“Mountain Lions As Our Neighbors” with Matt Nelson

Matt Nelson

Gualala Arts and the Global Harmony Series Present a Lecture and Slideshow

Thursday, July 18, 7 pm

Gualala Arts Coleman Hall

$5 at the door

In recent years local residents have noted frequent sightings of mountain lions along the Mendonoma coast, so Matt Nelson’s talk on this fabled feline might not only be entertaining, it may also provide information that can come in handy when walking on local trails. Nelson will present some interesting findings he has uncovered and share his insights into the behavior of this animal. A native of Annapolis, Matt Nelson brings his expertise and clear love of what he does to Gualala Arts on Thursday, July 18, 2019, at 7 pm.

From the Arctic to the Antarctic, this simple traveler has left footprints in search of authenticity in his life. Slow to learn and insistent on the hardest of life’s lessons, Matt Nelson is a generalist in the true sense of the word. Easily bored, Matt has worked more jobs than can be listed here, searching for himself amid all the glittery promises of the materialistic culture he grew up in.

A lifetime hunter and woodsman, Matt strives to share his deep observations and his love for all things wild and true freely amongst his human interactions and in his teaching.

Matt holds a Senior Tracker certificate from Cybertracker Conservation, is a track and sign evaluator with the same organization, and has worked on numerous wildlife and research projects, including the Gualala River Watershed council, the Garfield/Mesa Lion project, and the East Bay Puma Project. He currently resides in the beautiful coastal Mendonoma mountains where he was raised. More information can be found on the web at Redwood Coast Animal Tracking.

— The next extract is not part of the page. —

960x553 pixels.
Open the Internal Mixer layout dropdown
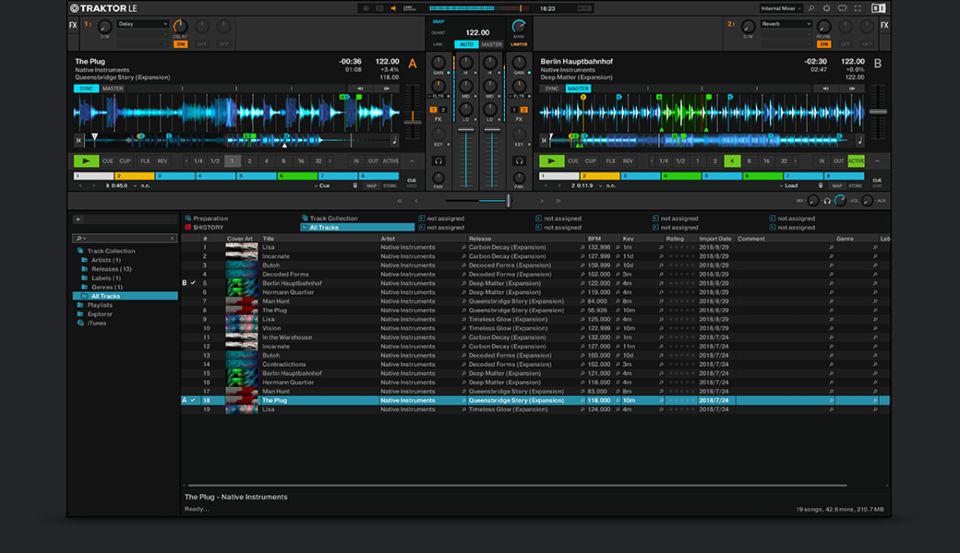click(783, 8)
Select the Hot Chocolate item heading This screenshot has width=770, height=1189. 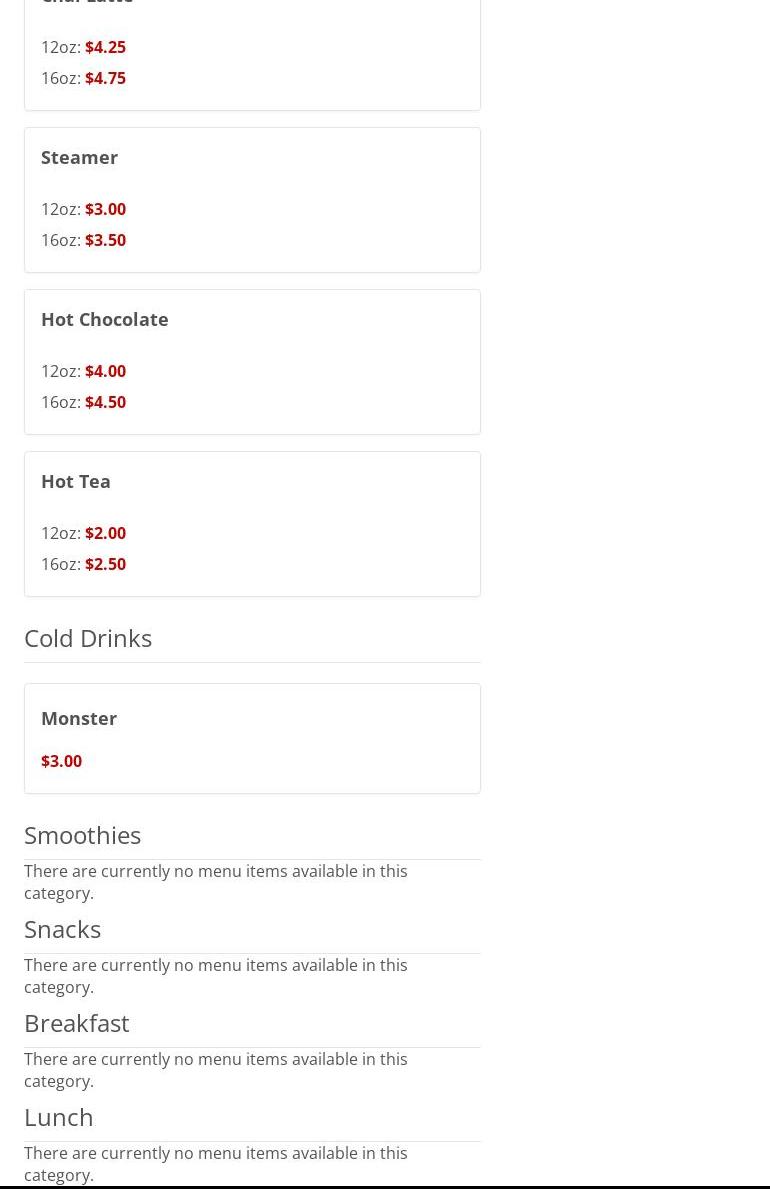[105, 319]

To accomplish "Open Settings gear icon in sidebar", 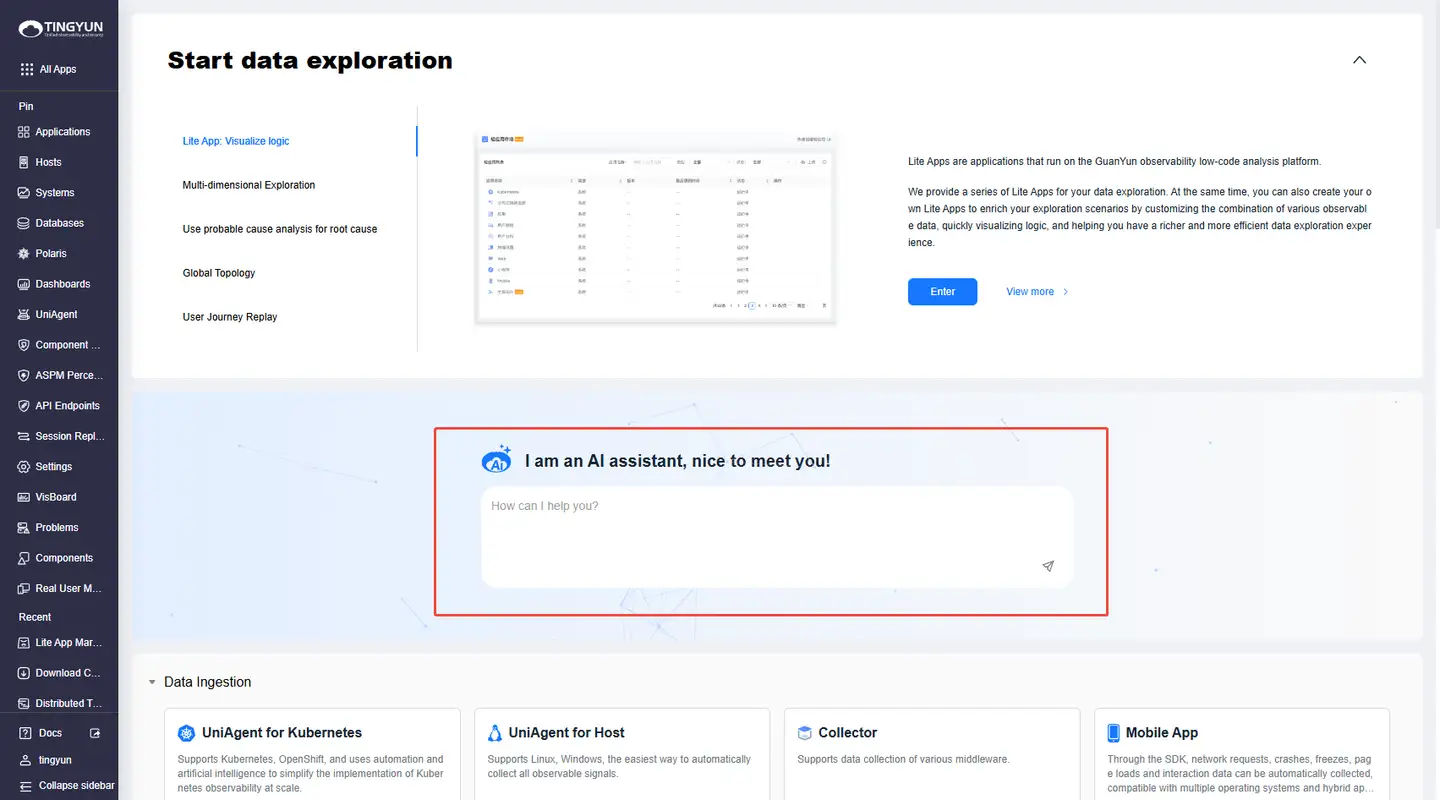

Nelson will also discuss the habits of the mountain lion and has given some thought to why sightings seem more prevalent in recent years. He attributes the upsurge to factors such as population growth and human encroachment on wildcat territory. But he thinks many encounters are not with enfeebled older cats looking for easy prey, but with curious juveniles not yet wary of people.

The lecture starts at 7 pm in Coleman Auditorium. Entrance fee is $5 at the door.